ASSIGNED TASK> May I have, exactly as written, the line containing "Viewport: 1200px width, 800px" and every line after it through the end of the listing below, and nothing else?

######

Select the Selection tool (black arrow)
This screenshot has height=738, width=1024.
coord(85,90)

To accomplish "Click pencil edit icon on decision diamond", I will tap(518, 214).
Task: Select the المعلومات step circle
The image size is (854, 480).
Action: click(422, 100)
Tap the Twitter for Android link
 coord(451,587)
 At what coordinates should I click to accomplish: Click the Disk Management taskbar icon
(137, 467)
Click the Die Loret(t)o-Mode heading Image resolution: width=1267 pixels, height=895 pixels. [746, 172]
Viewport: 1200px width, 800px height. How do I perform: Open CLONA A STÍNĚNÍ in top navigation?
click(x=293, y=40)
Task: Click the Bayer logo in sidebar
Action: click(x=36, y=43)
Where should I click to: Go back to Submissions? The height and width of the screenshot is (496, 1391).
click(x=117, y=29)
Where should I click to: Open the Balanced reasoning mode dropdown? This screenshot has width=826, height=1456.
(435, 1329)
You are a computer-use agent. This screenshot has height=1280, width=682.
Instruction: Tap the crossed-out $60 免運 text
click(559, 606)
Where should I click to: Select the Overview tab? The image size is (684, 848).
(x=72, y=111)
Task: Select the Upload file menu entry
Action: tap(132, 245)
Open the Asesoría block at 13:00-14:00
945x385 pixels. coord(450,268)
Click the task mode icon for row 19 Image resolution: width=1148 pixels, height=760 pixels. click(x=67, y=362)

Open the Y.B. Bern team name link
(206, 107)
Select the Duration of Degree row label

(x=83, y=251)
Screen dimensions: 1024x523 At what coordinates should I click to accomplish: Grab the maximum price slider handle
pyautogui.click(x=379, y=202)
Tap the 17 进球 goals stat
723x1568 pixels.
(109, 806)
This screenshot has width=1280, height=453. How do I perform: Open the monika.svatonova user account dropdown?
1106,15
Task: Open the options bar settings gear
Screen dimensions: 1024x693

######

THE COMPLETED TASK>
Viewport: 1200px width, 800px height. How do I perform: Open CLONA A STÍNĚNÍ in top navigation?
click(x=293, y=40)
Task: Click the Bayer logo in sidebar
Action: click(x=36, y=43)
Where should I click to: Go back to Submissions? The height and width of the screenshot is (496, 1391).
click(x=117, y=29)
Where should I click to: Open the Balanced reasoning mode dropdown? This screenshot has width=826, height=1456.
(435, 1329)
You are a computer-use agent. This screenshot has height=1280, width=682.
Instruction: Tap the crossed-out $60 免運 text
click(559, 606)
Where should I click to: Select the Overview tab? The image size is (684, 848).
(x=72, y=111)
Task: Select the Upload file menu entry
Action: tap(132, 245)
Open the Asesoría block at 13:00-14:00
945x385 pixels. coord(450,268)
Click the task mode icon for row 19 Image resolution: width=1148 pixels, height=760 pixels. click(x=67, y=362)

Open the Y.B. Bern team name link
(206, 107)
Select the Duration of Degree row label

(x=83, y=251)
Screen dimensions: 1024x523 At what coordinates should I click to accomplish: Grab the maximum price slider handle
pyautogui.click(x=379, y=202)
Tap the 17 进球 goals stat
723x1568 pixels.
(109, 806)
This screenshot has width=1280, height=453. How do I perform: Open the monika.svatonova user account dropdown?
1106,15
Task: Open the options bar settings gear
Screen dimensions: 1024x693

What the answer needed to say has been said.